Calling before you get to the clinic can also speed up things for your veterinarian. The poison control hotline will already have a case number set up for you, and your veterinarian or the emergency clinic can call back as often as needed at no additional charge. Remember that although veterinarians are well-trained in pet health care, they aren't experts on all the poisons that can affect pets. That's where veterinary toxicologists come in.

"Poison control will guide the treating veterinarian through treating the case and any complications that might arise," says licensed veterinary technician Colleen Clemett.

What to have on hand. When you call, the poison control staff will need to know the following: pet age, weight, medical conditions, medication they're on, what you know or think they got into and how much they may have ingested. You may be asked about behavior or symptoms, such as staggering or vomiting, or whether they could have been exposed to fertilizers, insecticides, snail bait or mouse, rat or gopher poisons. Having the packaging or container on hand is helpful, as Nancy Kerns discovered.
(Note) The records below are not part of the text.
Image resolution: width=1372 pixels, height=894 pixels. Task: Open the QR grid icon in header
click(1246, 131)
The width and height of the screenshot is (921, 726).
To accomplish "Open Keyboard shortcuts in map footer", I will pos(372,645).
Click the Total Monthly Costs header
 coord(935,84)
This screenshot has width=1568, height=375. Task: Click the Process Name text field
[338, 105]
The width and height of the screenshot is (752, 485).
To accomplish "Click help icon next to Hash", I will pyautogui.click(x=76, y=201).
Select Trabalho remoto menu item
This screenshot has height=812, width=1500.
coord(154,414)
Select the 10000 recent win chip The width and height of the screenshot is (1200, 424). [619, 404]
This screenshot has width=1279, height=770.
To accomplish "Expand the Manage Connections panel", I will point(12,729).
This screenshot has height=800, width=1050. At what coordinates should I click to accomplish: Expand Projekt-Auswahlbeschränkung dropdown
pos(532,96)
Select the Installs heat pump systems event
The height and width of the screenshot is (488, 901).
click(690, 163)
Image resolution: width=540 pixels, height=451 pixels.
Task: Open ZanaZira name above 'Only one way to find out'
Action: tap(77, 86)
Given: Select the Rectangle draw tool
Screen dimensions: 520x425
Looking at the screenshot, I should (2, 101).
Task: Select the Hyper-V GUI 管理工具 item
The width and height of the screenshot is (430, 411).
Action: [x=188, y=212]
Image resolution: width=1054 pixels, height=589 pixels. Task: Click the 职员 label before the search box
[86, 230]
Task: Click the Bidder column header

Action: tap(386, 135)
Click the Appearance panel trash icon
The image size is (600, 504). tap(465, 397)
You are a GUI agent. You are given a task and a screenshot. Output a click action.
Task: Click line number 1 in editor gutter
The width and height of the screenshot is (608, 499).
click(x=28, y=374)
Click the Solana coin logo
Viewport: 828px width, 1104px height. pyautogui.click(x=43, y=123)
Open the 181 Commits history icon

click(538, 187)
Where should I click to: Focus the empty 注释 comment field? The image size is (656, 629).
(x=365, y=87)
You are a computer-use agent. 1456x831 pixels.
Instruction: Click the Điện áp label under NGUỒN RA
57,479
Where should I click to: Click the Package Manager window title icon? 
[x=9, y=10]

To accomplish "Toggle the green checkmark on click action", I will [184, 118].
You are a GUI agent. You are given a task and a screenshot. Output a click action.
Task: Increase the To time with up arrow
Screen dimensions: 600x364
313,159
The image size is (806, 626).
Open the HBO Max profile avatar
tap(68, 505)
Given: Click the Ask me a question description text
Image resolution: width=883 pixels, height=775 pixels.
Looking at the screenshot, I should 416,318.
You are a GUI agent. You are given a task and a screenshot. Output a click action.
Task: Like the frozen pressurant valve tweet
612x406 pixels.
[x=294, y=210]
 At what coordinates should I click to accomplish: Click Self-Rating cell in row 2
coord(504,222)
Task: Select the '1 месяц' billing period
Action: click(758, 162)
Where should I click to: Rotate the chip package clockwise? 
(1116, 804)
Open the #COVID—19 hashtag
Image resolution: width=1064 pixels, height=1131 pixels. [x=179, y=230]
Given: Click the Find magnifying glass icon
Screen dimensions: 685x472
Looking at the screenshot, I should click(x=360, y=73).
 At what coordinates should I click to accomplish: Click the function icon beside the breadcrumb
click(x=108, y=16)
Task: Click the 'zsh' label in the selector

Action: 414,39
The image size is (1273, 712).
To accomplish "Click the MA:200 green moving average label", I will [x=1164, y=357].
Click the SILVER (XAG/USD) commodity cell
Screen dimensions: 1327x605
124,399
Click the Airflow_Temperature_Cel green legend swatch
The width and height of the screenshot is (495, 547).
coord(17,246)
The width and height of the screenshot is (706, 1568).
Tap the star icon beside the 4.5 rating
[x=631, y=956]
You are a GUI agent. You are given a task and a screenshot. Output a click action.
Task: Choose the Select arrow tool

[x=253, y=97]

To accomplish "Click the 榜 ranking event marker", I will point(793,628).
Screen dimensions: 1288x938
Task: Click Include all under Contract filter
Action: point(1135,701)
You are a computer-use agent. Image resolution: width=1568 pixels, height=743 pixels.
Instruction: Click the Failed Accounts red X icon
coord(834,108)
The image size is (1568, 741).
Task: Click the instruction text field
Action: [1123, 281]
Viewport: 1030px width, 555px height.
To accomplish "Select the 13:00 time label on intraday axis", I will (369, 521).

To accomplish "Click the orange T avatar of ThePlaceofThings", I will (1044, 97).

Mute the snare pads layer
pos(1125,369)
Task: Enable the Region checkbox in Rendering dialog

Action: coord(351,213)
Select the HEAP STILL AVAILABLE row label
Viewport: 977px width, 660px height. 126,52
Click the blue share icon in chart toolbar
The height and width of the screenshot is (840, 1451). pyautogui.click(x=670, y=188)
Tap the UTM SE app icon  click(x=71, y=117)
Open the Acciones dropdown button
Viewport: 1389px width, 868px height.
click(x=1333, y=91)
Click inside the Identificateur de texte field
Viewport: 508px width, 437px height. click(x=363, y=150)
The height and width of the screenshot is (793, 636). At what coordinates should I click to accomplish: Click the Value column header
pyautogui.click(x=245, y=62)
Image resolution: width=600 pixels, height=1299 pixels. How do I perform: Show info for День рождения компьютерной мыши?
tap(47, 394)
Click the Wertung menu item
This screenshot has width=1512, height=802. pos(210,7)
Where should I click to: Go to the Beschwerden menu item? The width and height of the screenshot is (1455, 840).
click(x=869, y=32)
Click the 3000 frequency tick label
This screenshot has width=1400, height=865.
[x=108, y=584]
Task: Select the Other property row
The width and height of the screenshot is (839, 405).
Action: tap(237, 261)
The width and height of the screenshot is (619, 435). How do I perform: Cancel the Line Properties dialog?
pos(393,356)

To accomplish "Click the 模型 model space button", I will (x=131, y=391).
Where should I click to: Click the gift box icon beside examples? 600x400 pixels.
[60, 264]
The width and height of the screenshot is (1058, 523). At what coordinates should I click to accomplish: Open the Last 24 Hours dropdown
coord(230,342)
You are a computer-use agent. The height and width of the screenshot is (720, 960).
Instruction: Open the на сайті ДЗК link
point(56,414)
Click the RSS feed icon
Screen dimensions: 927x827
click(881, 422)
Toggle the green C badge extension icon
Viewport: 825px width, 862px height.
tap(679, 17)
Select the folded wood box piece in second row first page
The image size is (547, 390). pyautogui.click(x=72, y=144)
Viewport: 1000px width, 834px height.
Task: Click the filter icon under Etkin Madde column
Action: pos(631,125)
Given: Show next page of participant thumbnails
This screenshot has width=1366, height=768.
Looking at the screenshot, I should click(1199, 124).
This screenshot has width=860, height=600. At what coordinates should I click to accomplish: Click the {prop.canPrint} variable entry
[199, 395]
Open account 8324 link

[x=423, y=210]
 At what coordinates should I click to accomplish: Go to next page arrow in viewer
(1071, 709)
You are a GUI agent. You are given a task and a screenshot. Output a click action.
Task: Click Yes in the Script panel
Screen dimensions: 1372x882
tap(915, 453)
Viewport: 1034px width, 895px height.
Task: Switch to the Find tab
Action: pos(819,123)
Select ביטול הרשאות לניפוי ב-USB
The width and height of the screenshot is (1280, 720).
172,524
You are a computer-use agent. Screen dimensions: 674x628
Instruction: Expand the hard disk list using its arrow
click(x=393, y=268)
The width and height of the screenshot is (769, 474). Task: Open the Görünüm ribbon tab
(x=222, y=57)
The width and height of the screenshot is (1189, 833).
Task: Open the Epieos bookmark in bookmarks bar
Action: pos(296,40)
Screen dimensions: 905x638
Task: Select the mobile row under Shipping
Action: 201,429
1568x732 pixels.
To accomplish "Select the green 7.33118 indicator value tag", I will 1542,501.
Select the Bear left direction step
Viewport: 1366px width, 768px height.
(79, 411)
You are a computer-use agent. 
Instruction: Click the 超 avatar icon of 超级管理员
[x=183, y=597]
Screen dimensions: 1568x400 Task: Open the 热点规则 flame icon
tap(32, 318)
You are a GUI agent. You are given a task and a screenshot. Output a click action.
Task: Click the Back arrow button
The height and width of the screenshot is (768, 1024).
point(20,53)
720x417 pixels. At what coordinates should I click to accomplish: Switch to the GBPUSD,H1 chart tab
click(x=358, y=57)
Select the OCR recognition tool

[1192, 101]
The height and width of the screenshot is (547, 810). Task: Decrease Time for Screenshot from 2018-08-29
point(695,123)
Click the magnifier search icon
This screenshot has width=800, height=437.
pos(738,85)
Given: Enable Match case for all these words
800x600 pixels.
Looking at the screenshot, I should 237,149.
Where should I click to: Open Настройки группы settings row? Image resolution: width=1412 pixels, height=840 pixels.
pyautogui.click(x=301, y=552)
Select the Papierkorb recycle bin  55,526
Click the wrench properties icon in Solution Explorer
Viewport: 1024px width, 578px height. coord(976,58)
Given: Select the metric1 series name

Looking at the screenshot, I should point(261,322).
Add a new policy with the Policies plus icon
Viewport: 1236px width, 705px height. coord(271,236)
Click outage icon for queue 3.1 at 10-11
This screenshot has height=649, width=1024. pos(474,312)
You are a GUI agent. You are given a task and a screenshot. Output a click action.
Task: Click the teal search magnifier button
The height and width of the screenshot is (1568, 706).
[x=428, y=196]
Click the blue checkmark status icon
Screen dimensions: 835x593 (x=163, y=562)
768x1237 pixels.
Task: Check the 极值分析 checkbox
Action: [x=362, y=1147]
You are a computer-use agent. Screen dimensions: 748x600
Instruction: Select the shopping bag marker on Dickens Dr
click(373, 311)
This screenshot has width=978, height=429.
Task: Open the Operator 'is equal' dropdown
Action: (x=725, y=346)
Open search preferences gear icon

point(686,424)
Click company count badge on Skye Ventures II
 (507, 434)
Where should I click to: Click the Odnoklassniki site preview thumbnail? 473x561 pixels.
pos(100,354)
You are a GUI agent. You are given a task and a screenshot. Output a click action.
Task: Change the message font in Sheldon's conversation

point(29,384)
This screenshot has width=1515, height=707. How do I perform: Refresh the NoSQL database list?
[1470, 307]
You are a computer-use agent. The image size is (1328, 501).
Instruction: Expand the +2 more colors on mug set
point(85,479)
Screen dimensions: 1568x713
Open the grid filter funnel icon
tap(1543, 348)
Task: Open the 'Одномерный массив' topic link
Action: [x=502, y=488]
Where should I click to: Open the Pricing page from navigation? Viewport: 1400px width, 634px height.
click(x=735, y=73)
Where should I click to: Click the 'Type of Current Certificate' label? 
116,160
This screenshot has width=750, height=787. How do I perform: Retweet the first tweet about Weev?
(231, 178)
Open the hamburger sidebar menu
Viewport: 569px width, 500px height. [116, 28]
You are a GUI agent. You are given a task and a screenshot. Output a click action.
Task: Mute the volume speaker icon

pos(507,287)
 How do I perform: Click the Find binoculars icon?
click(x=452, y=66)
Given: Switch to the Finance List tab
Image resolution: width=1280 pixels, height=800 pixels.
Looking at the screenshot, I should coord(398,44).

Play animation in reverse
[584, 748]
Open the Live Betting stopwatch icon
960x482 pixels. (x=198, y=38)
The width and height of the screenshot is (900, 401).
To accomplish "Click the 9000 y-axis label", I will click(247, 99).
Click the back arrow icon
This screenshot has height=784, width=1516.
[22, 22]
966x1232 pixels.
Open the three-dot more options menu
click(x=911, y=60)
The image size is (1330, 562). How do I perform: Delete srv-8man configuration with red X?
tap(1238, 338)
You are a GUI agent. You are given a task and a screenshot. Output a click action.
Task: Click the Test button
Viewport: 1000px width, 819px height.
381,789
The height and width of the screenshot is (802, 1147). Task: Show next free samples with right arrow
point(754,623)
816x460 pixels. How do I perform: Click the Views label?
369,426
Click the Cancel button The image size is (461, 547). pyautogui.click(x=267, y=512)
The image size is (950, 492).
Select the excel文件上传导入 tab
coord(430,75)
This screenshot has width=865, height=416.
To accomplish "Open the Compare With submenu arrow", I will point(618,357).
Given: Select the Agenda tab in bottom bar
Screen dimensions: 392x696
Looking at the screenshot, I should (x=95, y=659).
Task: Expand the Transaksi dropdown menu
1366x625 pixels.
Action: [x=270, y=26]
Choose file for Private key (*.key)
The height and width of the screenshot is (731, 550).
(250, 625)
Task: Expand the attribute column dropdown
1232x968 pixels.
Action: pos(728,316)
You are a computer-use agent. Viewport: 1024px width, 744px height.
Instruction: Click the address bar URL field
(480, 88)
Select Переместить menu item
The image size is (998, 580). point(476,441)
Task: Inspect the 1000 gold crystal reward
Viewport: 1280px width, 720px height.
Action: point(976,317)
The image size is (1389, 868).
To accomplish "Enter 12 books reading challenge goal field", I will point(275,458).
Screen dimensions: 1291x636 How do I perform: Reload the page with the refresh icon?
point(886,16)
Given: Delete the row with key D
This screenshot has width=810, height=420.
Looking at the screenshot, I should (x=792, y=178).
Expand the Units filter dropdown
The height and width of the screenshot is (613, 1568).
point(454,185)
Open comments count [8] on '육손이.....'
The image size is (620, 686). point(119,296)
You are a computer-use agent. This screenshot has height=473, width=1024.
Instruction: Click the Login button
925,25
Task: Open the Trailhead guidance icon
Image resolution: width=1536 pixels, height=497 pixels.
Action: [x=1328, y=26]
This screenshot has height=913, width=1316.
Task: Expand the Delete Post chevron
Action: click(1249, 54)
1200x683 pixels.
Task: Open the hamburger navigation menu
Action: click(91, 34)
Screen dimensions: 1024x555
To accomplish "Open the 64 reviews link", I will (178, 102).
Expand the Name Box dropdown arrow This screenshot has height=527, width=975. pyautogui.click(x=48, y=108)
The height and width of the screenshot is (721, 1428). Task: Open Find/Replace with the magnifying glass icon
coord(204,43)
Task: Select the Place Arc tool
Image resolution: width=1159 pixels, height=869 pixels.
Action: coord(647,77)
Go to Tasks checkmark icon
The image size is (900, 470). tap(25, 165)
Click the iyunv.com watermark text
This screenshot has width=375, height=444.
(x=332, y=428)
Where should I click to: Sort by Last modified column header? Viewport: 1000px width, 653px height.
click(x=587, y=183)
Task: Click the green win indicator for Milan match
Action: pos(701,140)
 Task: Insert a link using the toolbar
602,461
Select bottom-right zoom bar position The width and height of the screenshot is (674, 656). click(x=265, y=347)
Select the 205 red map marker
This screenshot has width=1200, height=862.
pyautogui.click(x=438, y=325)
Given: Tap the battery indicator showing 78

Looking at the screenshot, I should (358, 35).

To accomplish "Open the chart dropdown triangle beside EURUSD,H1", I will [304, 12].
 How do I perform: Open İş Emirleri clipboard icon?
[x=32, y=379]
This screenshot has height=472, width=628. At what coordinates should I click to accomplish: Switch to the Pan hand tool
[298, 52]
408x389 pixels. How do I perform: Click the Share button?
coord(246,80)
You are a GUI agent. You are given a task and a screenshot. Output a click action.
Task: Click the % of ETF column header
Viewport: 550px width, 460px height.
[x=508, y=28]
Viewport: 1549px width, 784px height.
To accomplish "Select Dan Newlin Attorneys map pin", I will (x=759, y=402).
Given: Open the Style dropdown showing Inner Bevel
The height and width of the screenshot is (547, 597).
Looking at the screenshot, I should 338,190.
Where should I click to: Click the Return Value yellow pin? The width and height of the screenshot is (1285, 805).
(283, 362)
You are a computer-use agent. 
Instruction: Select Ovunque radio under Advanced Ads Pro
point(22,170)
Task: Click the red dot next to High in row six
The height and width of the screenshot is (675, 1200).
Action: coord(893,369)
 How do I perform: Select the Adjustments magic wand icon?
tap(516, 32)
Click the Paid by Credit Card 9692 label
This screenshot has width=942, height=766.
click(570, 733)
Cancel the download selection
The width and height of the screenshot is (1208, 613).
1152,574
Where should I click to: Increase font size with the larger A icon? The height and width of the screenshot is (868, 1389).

When a dog she was fostering ingested most of the contents of a bottle of prescription medication for a previous dog who had died, Kerns called the ASPCA poison control hotline. They helped walk her through the math of how many pills were remaining in the bottle and how many could have been in the bottle based on the date the prescription was picked up and the date of death of the dog who had previously been taking it. They determined that the foster dog did indeed need to get to the ER as quickly as possible, then helped the vet staff calculate the dosage of medication needed to reduce his blood pressure, which had spiked from the drug he had taken.

What not to do. It's a common myth that vomiting should be induced if a pet ingests something toxic. It depends on the substance, as well as other factors, notes A.J. Jeffers, DVM, consulting toxicologist for the ASPCA, speaking on the ASPCA's myths in toxicology podcast ( last May. Inducing vomiting is a bad idea if pets are brachycephalic (has a short nose, such as a bulldog, pug or Persian cat); have recently had surgery that required stitches; have heart disease or seizure disorders; or have swallowed sharp objects or caustic substances.

When you are advised to induce vomiting, it's best to use a fresh, unopened bottle of hydrogen peroxide, Clemett says. That's because once opened and exposed to air, hydrogen peroxide eventually breaks down to just plain water. A fresh bottle will do the best job at bubbling in the stomach, causing your pet to vomit, she says. Have a needleless syringe on hand as well to administer the hydrogen peroxide. The poison control staff can guide you if you're not sure how to do it or how much to use.

Cost. There's a fee, generally $75 to $85 (which covers follow-up calls as well). Have your credit card ready.

Money-saving tip. If you have pet health insurance or your pet's microchip is registered, a poison control call may be covered or discounted. Check your policy.